Yes, this combination really requires significant effort both at the development stage and during further system maintenance. But for managing commercial real estate facilities, especially on the scale of shopping and entertainment centers, this combination is not just justified, it is necessary. Shopping centers have a very high complexity of contractual relations, and each contract may have its own logic for changing rates: with reference to the tenant's turnover, with phased growth, taking into account seasonality or vacancy levels. It is impossible to model this outside the OLTP environment; you need to work with current, time-varying data. At the same time, it is necessary to take into account the financial consequences of these conditions, that is, to build models, not just record facts. BI in this case becomes a tool for analysis and decision-making: it allows you to see not only what is happening, but also why it is happening. This approach makes sense when business processes are tied to many variables and require constant recalculation and adaptation. If we are talking about a stable, linearly predictable business where conditions hardly change, it may be more effective to use a simpler and more specialized architecture. But in the case of shopping centers, disparate solutions simply will not allow you to manage the lease accurately and efficiently.

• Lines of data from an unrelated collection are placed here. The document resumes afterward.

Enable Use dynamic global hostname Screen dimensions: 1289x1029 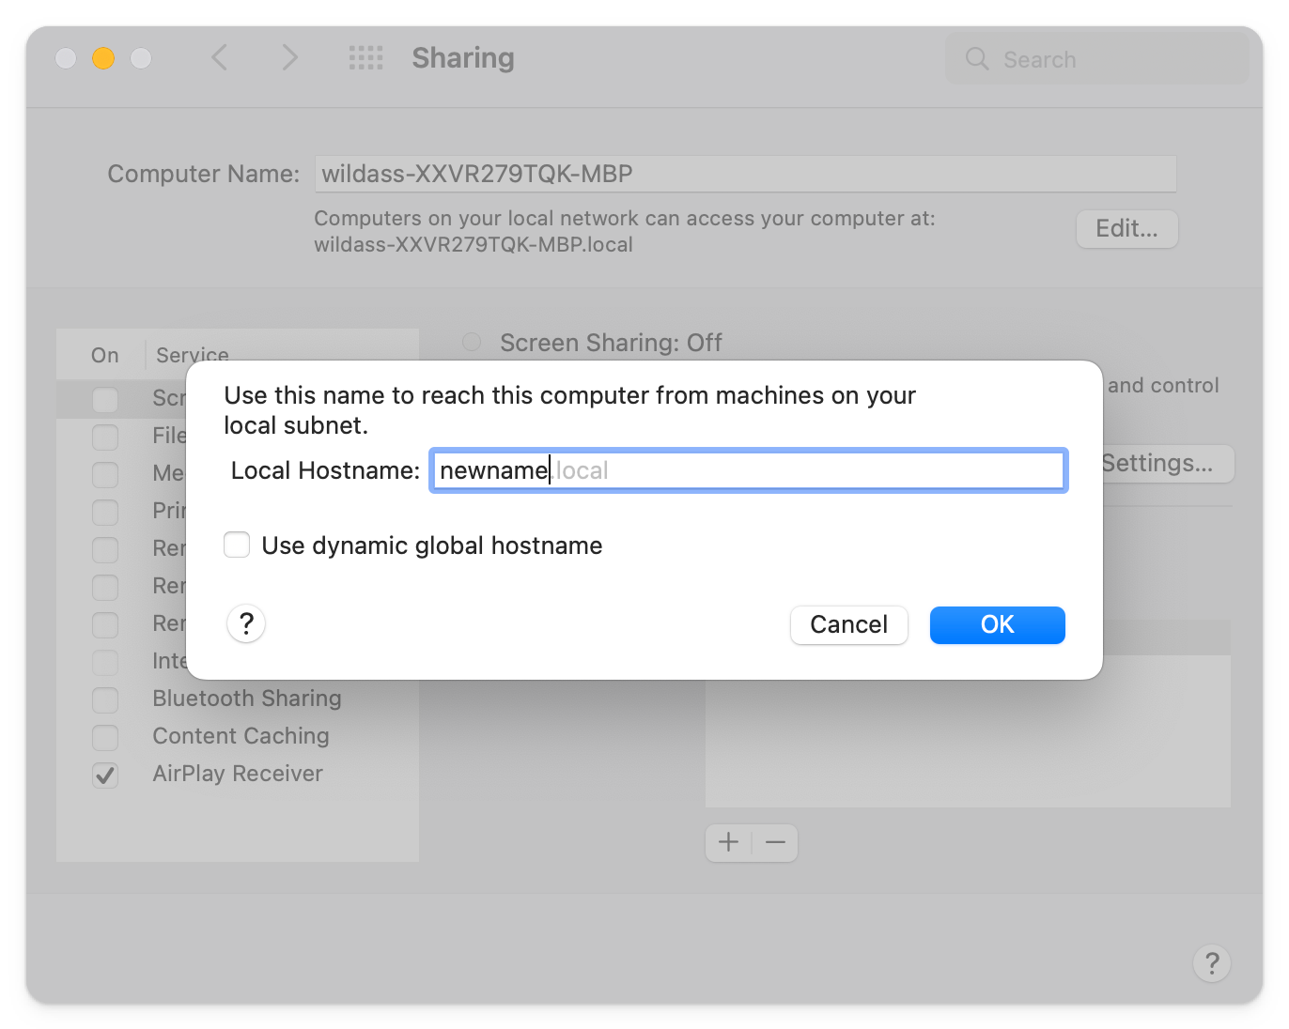click(x=237, y=545)
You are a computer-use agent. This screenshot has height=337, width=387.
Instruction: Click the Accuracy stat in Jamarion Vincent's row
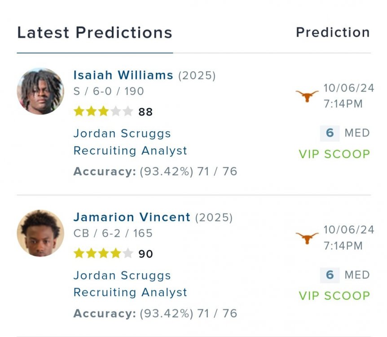(155, 313)
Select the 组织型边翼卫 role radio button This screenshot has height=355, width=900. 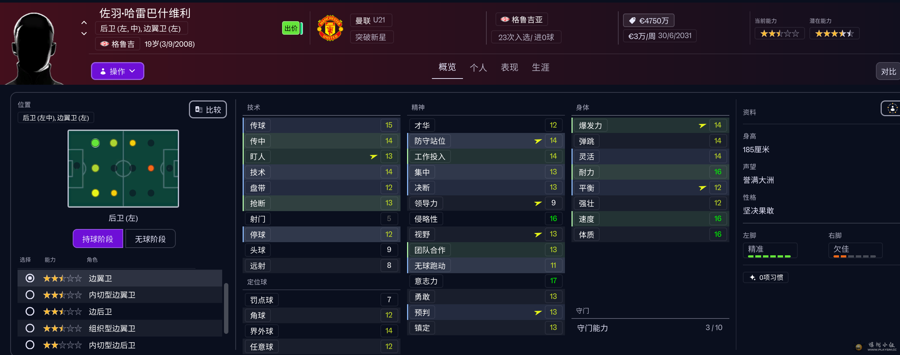coord(30,328)
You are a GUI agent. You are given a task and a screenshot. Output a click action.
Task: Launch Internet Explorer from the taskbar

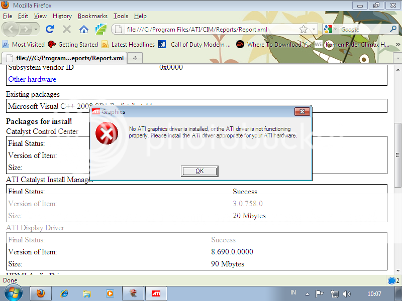[x=63, y=293]

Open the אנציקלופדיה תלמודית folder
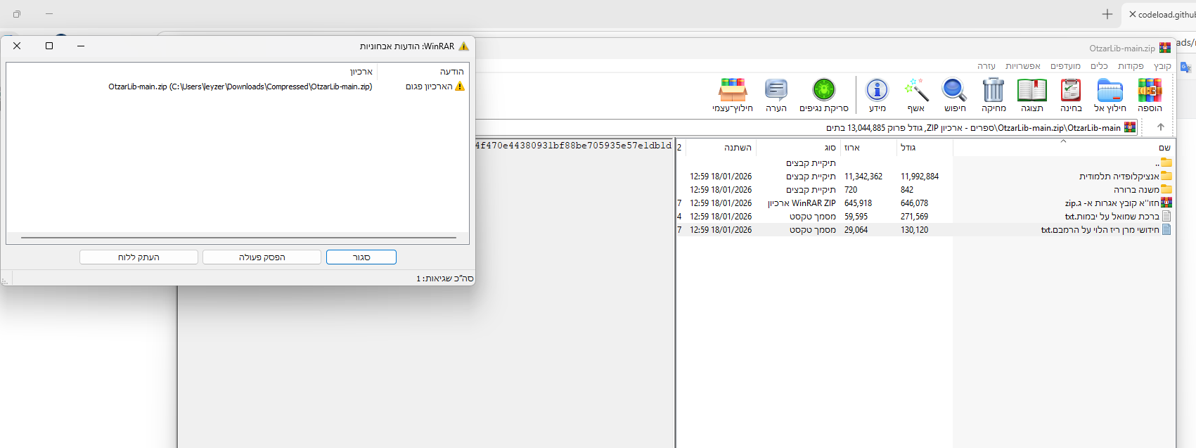[1119, 177]
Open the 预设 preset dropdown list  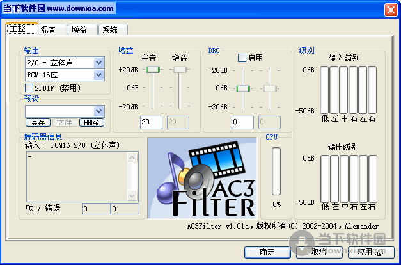pos(98,111)
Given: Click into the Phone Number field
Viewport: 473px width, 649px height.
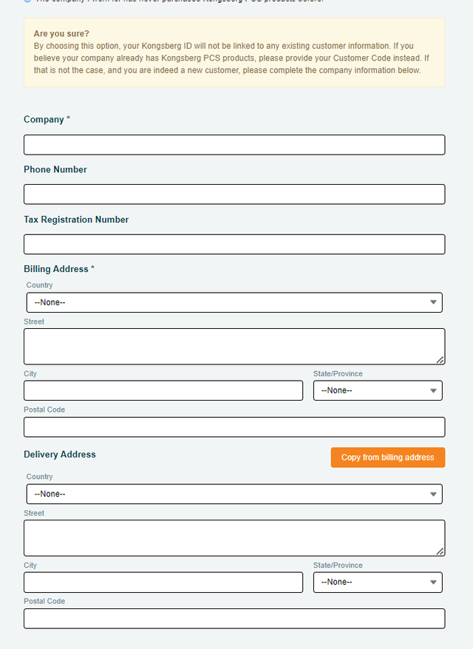Looking at the screenshot, I should pos(234,194).
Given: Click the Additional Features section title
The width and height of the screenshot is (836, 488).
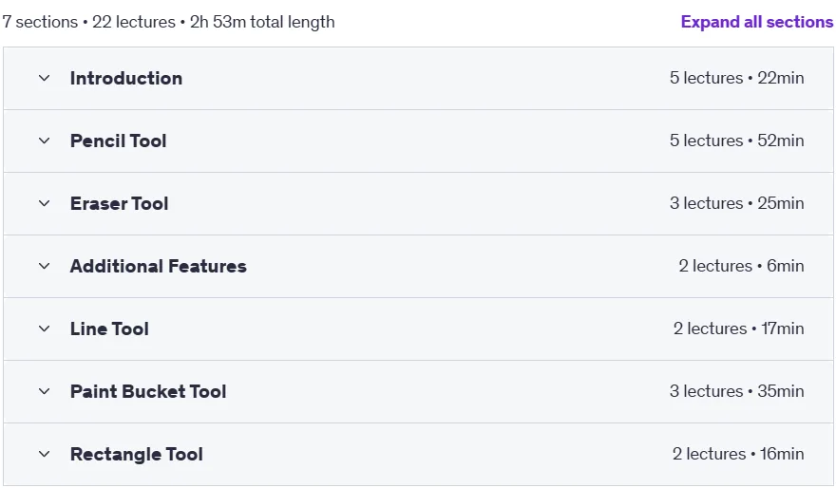Looking at the screenshot, I should click(x=159, y=266).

You are a member of the International Association of IT Professionals GrowCluster and ACM, a professional association of specialists in the field of computing and information technology, participation in which involves constant monitoring of new trends. Artificial intelligence and machine learning are now increasingly being integrated into analytical systems. How do you feel about connecting AI to BI systems?

In some aspects, artificial intelligence can indeed be very useful. The first thing that comes to mind is automatically generated prompts, recommendations, and conclusions directly in the interface of BI systems. The ability to formulate queries in natural language is also of great importance; this eliminates the need for users to even minimally configure filters manually. Integration with chatbots, when statistics, graphs, and analytical conclusions can be obtained directly in messengers, looks promising. Plus, classification, clustering, identification of anomalies, and potential errors in the data. But I think it is premature to entrust AI with the tasks of calculation and forecasting. The task of an analyst is not just to produce a result, but to explain it, justify the conclusions, and propose a management solution. Today, there is no AI that is capable of doing this at the level of an experienced analyst. Even if such an AI appears, its calculations will remain a "black box," and this will become a serious problem, especially if a factor analysis or a detailed hypothesis check is needed in the future.